This question is part of the readers guide for The End of Men. Please feel free to ad your answers, comments or more questions in the conversation below.

  • James

    I don’t know that they are. What are the facts and figures?

  • gordon61

    Sadly I think ‘girls’ are more successful at school than ‘boys’ because the education system, well at least in NZ, is more geared towards a girls style of learning than a boys.

  • Paul

    Adolescent boy’s and girl’s maturational development occurs at different rates, both physically and cognitively. Girls have nature’s advantage, perhaps they need the head start to keep the boys at bay later on. However, boys do cognitively catch up and at some point around 18, boy’s and girl’s development is about equal.

    • Summerwave

      There is a study out that found that grades earned in school may be predictably modeled based almost purely on the number of hours of video games children play per week. For students under 10 years of age, in particular, the extremely high levels of video gaming (almost overwhelmingly among male students) really cuts into their grades. After this age, female students start to develop a mild interest in video games, but for those 10 and under, it’s almost all boys. And this alone truly hurts them, academically.

» **Job**: Copy the stretch of the discussion from "I don’t know" through "is about equal.", swapping "cognitively" for "mentally" wherever it appears.

» **Data lines**:
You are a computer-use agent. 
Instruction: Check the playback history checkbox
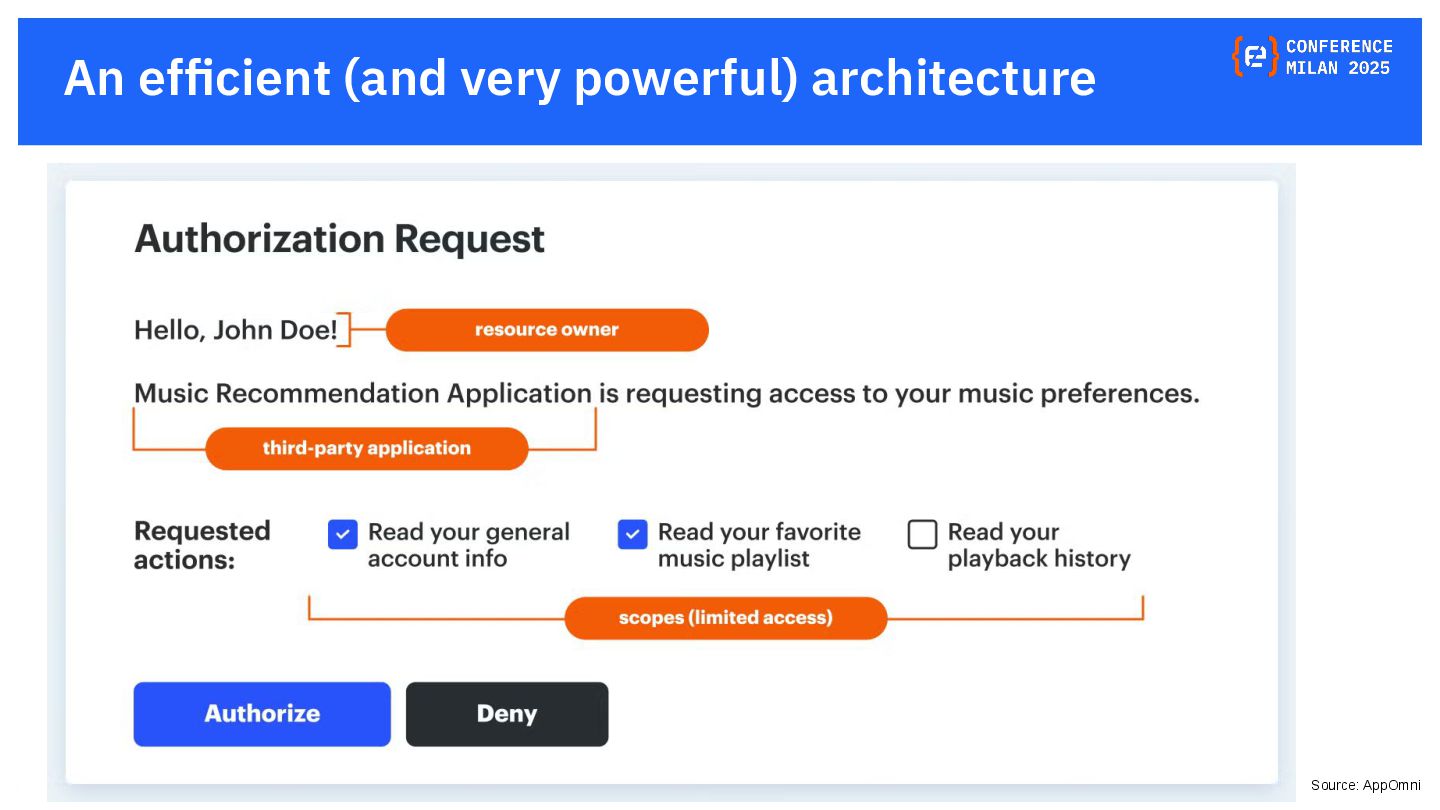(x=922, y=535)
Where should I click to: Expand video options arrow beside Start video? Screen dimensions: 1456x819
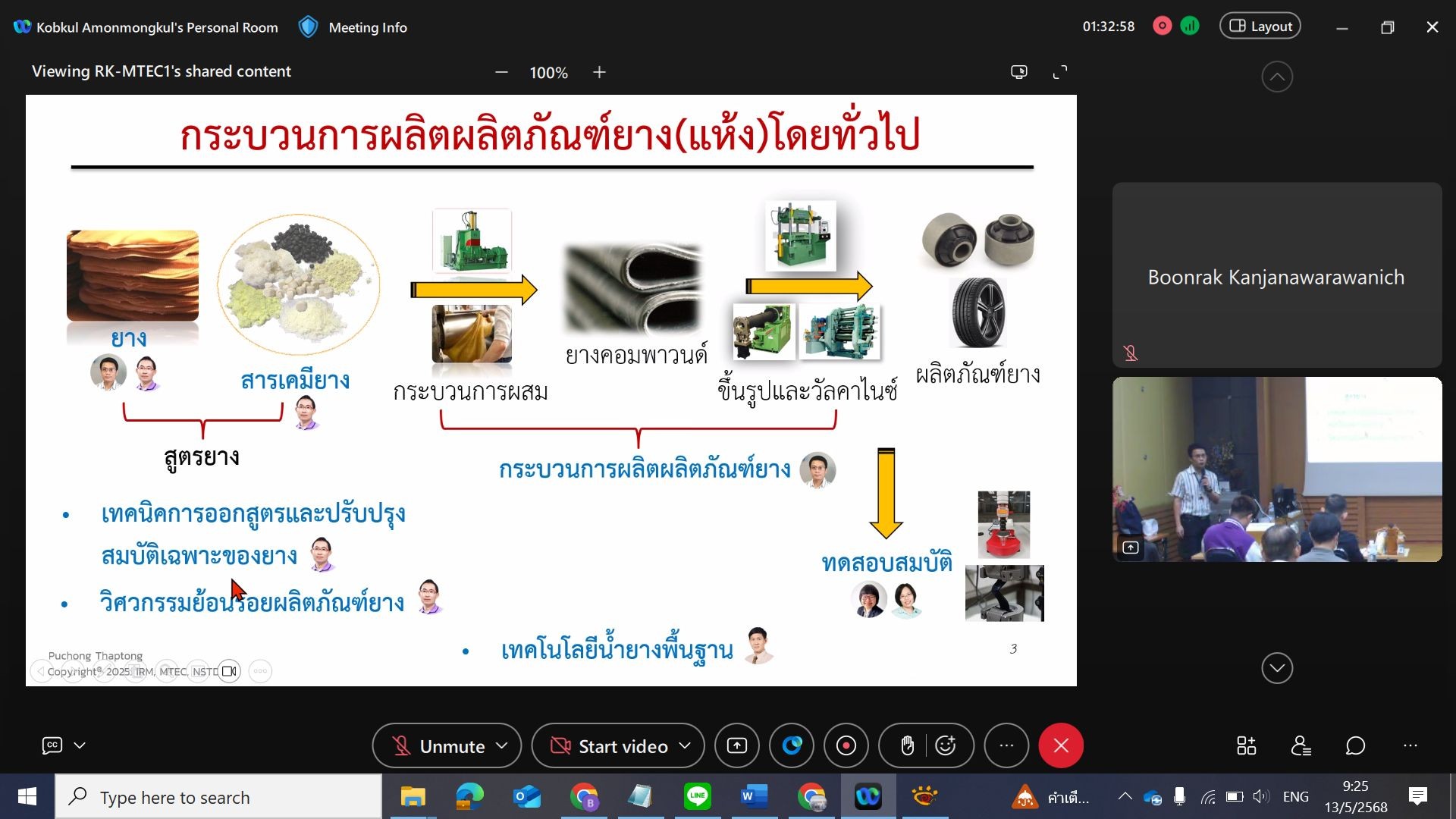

» **Exercise solution**:
I don’t know that they are. What are the facts and figures?

  • gordon61

    Sadly I think ‘girls’ are more successful at school than ‘boys’ because the education system, well at least in NZ, is more geared towards a girls style of learning than a boys.

  • Paul

    Adolescent boy’s and girl’s maturational development occurs at different rates, both physically and mentally. Girls have nature’s advantage, perhaps they need the head start to keep the boys at bay later on. However, boys do mentally catch up and at some point around 18, boy’s and girl’s development is about equal.